PI’s FY17 annual report reveals that the company generated improved free cash flow for the year, driven mainly by lower capex.
PI’s FY17 annual report reveals that the company generated improved free cash flow for the year, driven mainly by lower capex. Management reiterates that H1 FY18 will be soft for custom synthesis, but the outlook for H2 is positive, and that PI’s efforts to diversify into fine chemicals will eventually yield results, although more specifics are not provided. Margin expansion in FY17 was aided by higher export incentives and decrease in certain expenses. We analyse these and other takeaways in this note.
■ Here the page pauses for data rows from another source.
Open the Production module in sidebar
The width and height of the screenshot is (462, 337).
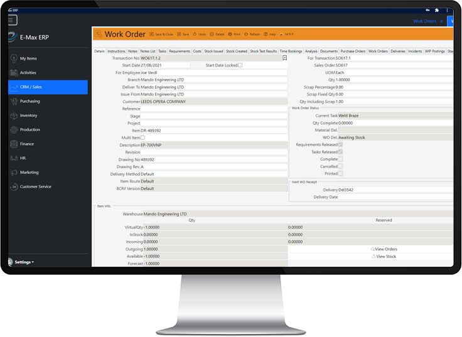click(x=30, y=130)
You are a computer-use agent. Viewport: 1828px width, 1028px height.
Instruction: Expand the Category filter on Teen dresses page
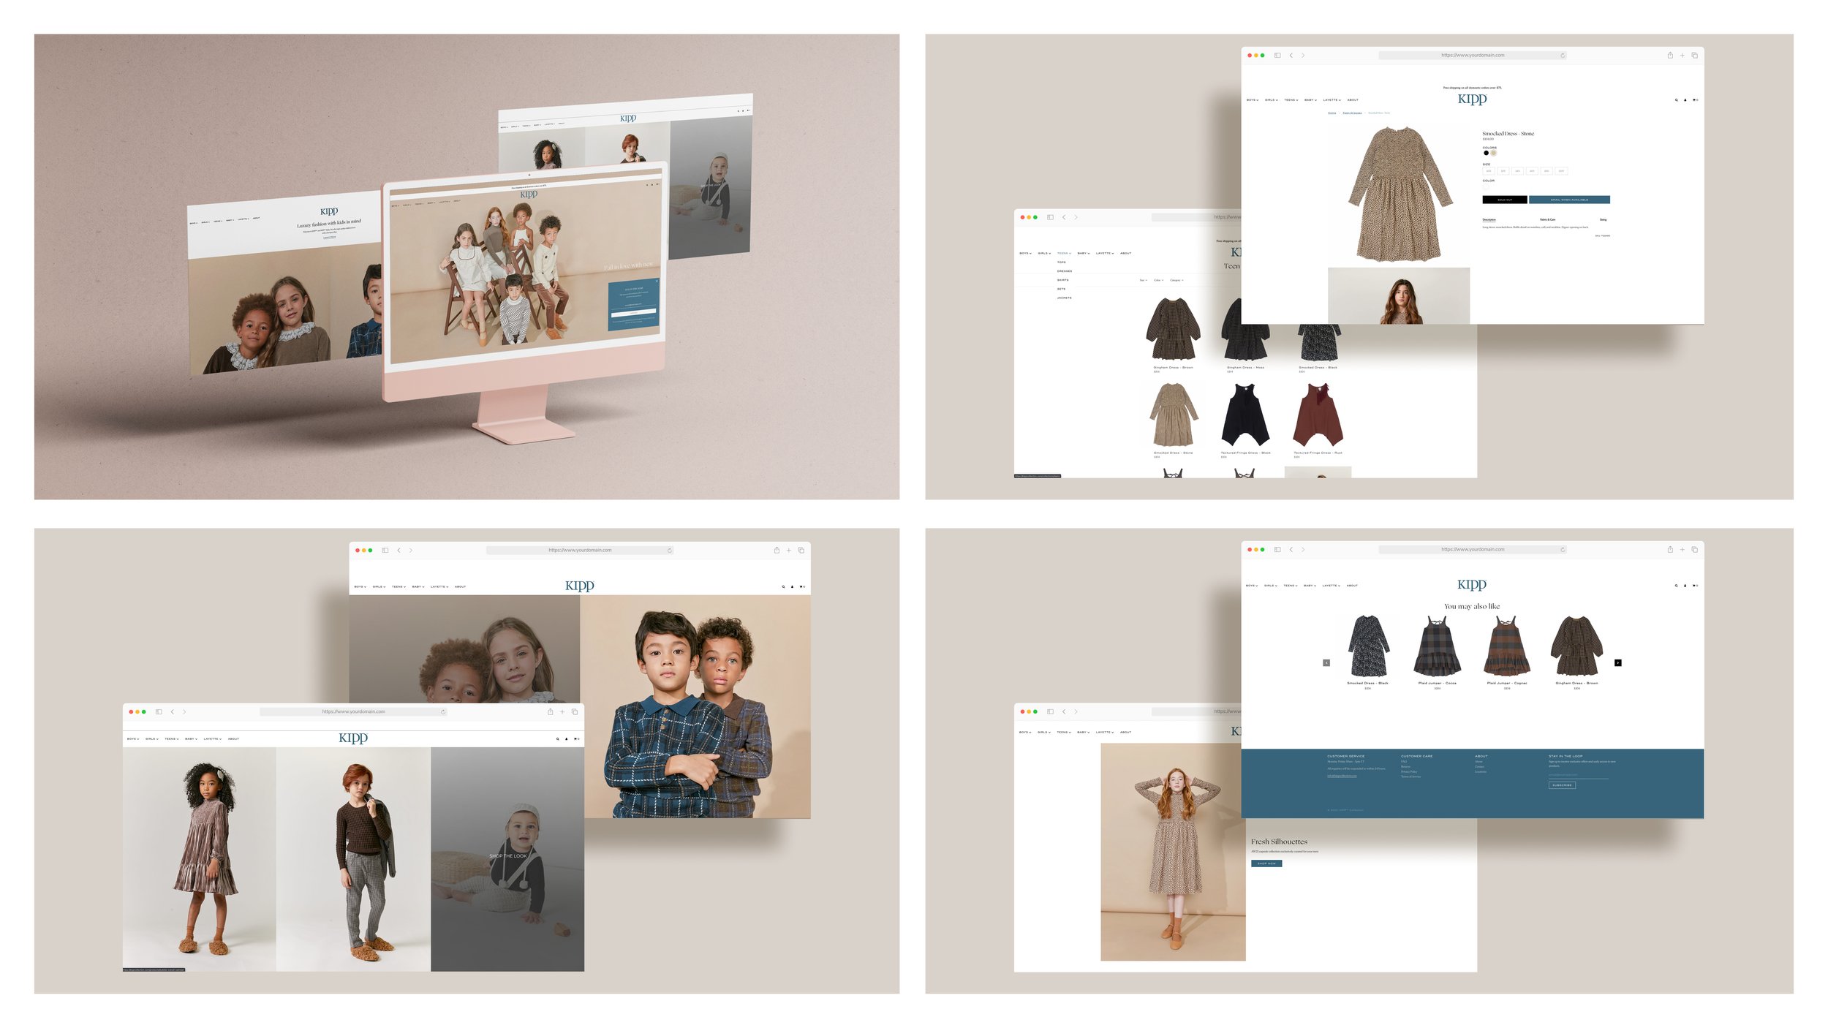(1177, 280)
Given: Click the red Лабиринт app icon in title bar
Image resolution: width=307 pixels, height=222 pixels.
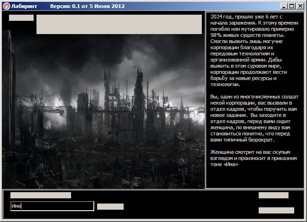Looking at the screenshot, I should pyautogui.click(x=7, y=6).
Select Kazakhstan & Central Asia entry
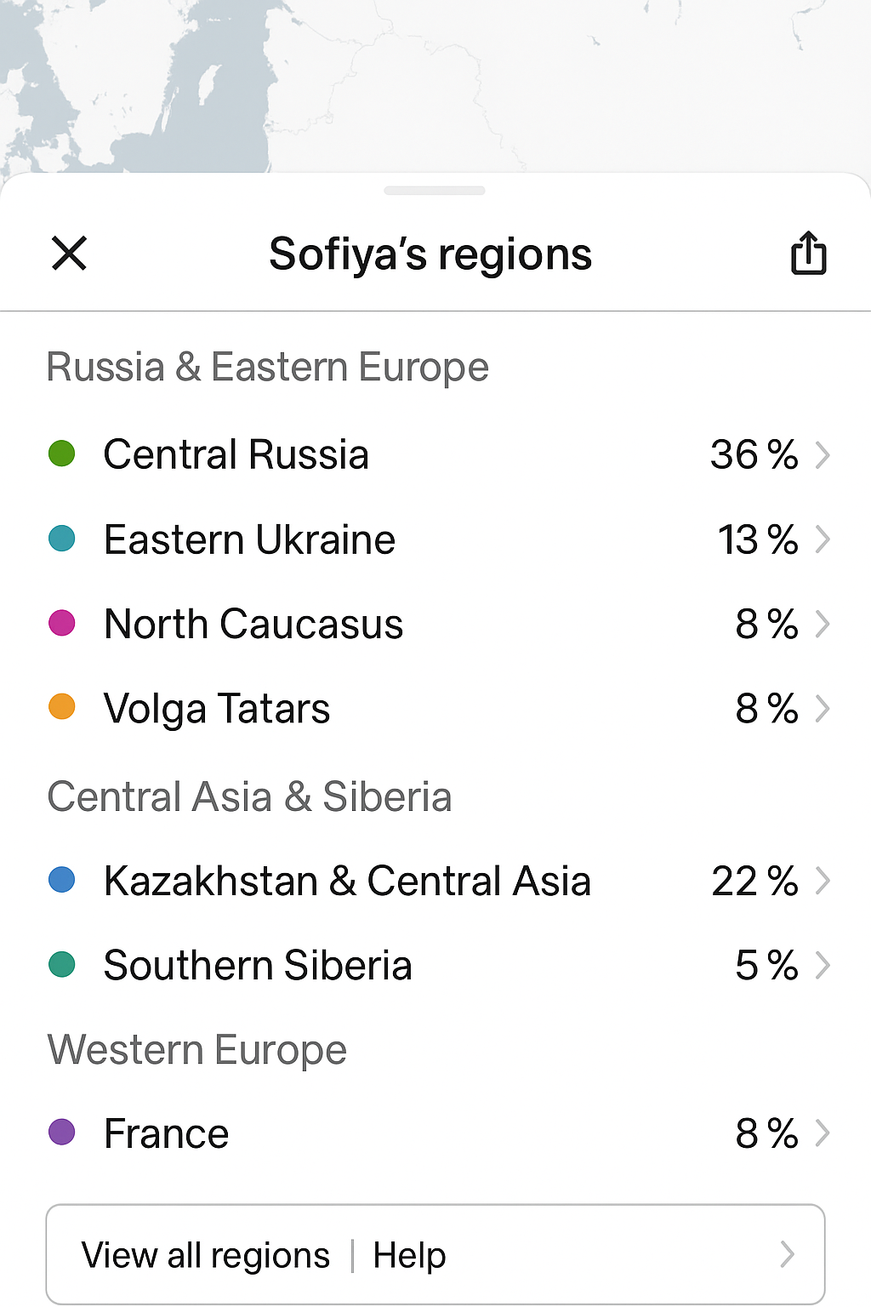Image resolution: width=871 pixels, height=1307 pixels. tap(347, 881)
PI generated Rs 2.1 billion in free cash flow for FY17, up from Rs 590 million in FY16, with the improvement driven by a sharp decrease in capex to Rs 1.4 billion (against Rs 3.2 billion in FY16).
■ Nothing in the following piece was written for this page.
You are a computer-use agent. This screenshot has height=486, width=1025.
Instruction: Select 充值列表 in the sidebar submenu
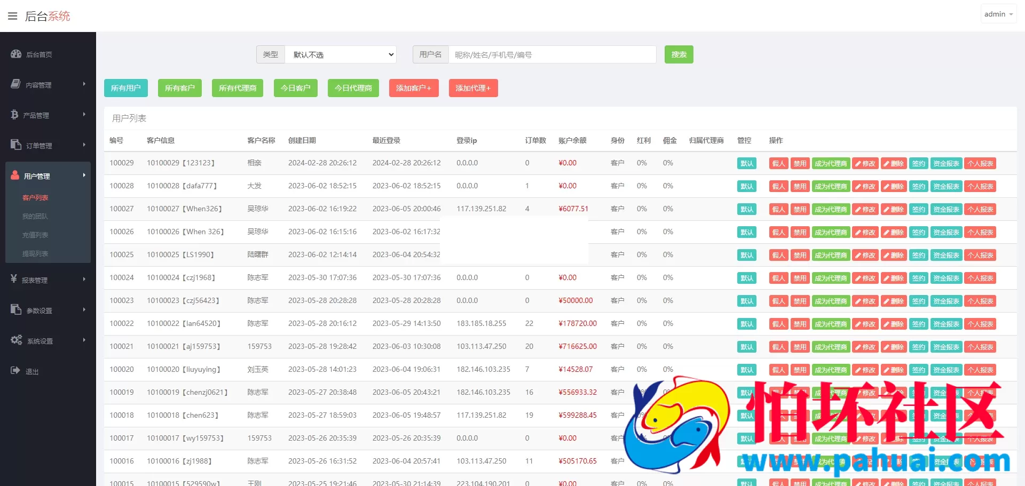pos(35,235)
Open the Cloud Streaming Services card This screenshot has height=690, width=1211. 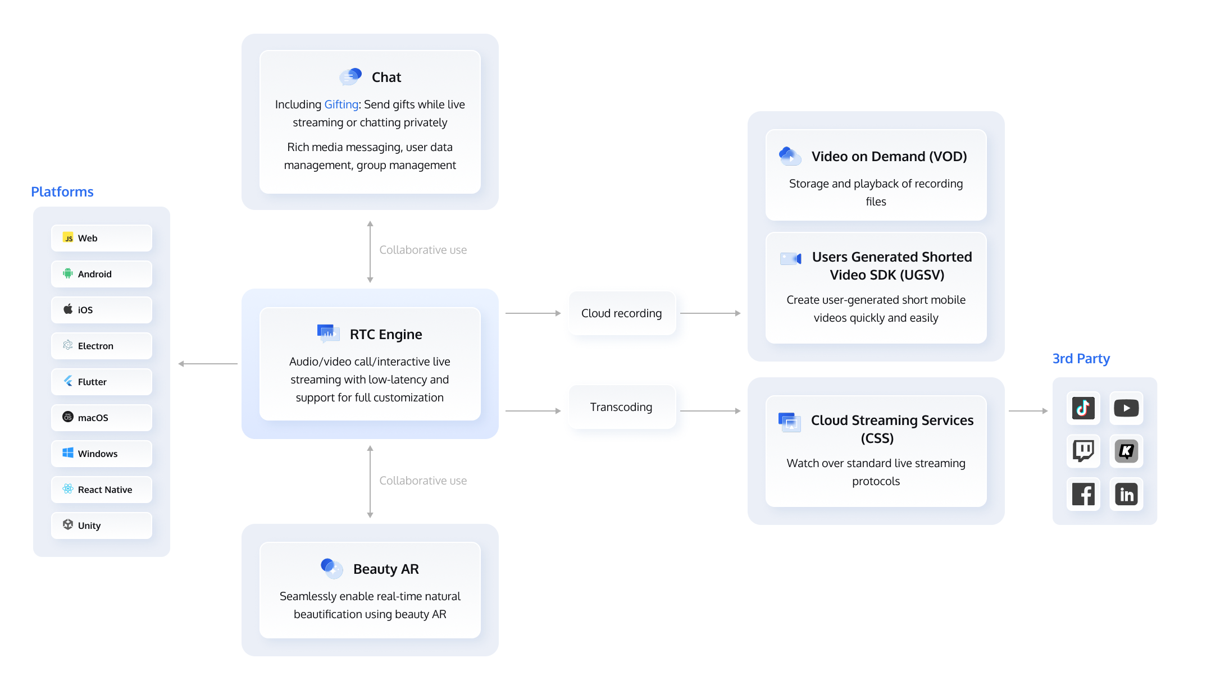point(876,451)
ROE improved to 32.8% (+320bps YoY), driven entirely by improved Ebitda margins and a lower tax rate, whereas the asset turnover ratio declined for the second successive year, possibly explaining the reduction in capex in FY17.
Management commentary emphasises that PI is trying to diversify beyond agro-chemicals into the fine chemicals space, but does not offer more specifics or set a timeline or revenue targets.
In terms of new products, PI launched one new rice herbicide, Legacee, in the domestic market and commercialised four new molecules in custom synthesis. In FY18, PI plans four new launches (with BASF) in the domestic market.
PI’s spending on R&D and overall employee headcount have increased sharply in the past two years. Eleven new molecules progressed to the “next stage” in FY17, the same number as in FY16. Revenues from Asia grew 47% in FY17, offsetting an 83% decrease in revenues from Australia. Price Waterhouse will be company’s new auditors for five years beginning FY18.